Talks TBD but an extremely heavy-hitting lineup of HPC numerical linear algebra experts lined up to celebrate the accomplishments of Dongarra.


Random

The NVIDIA blog helpfully breaks out recorded talks and materials from GTC2021 events relevant to those of us in HPC.

A list of sources for project management document templates.

A couple resources for technical diagrams and images - pikchr is a tool and pic-inspired language for embedding simple diagrams in markdown, and inkscape has a long-awaited 1.1 release.

JSON handling in Postgres has gotten a lot better with the Postgres 14 release.

The next 50 years of unix shell programming [PDF].

Windows is becoming an increasingly plausible development environment for research computing?! Yeah, it’s weird to me, too.
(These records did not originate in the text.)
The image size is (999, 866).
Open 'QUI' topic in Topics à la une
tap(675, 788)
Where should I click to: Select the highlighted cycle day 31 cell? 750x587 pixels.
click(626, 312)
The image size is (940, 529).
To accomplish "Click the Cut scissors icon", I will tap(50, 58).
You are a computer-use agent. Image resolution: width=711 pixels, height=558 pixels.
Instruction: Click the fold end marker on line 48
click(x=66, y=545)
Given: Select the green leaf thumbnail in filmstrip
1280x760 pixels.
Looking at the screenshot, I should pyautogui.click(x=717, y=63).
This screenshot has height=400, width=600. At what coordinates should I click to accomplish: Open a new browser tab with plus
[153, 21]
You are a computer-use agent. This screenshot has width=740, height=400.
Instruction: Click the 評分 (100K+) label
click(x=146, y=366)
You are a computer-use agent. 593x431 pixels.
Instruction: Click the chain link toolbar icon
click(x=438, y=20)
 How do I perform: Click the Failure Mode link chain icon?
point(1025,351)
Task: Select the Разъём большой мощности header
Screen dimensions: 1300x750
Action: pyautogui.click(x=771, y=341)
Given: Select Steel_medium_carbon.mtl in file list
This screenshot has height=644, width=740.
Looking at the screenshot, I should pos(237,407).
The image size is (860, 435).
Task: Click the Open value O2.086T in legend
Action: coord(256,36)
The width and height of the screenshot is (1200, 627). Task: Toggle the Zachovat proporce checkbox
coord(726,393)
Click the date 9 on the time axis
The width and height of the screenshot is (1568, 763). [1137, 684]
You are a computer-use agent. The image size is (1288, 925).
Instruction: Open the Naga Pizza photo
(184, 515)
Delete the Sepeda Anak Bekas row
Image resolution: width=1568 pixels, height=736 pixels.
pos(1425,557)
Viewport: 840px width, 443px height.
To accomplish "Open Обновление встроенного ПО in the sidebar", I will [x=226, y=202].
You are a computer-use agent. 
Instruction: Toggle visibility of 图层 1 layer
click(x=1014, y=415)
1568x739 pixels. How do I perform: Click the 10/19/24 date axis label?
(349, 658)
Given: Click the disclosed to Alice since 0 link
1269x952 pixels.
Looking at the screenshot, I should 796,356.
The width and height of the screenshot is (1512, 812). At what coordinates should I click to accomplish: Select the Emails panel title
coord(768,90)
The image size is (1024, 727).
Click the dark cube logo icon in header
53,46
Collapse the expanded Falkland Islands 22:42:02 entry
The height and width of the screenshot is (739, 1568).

Here’s what developing python looks like these days, through the eyes of a Python core developer.

Learning Linux system programming by writing a pseudo-device driver (e.g. /dev/xyz).

“Computer, enhance”: using GPUs and deep learning to up-scale a cosmology simulation.

The Ada/SPARK community is starting RFCs for new language features.

An ambitious effort to complement the entire textbook An Introduction to Statistical Learning with labs involving R and tinymodels.

anchore is a command-line tool for scanning running docker containers for security issues.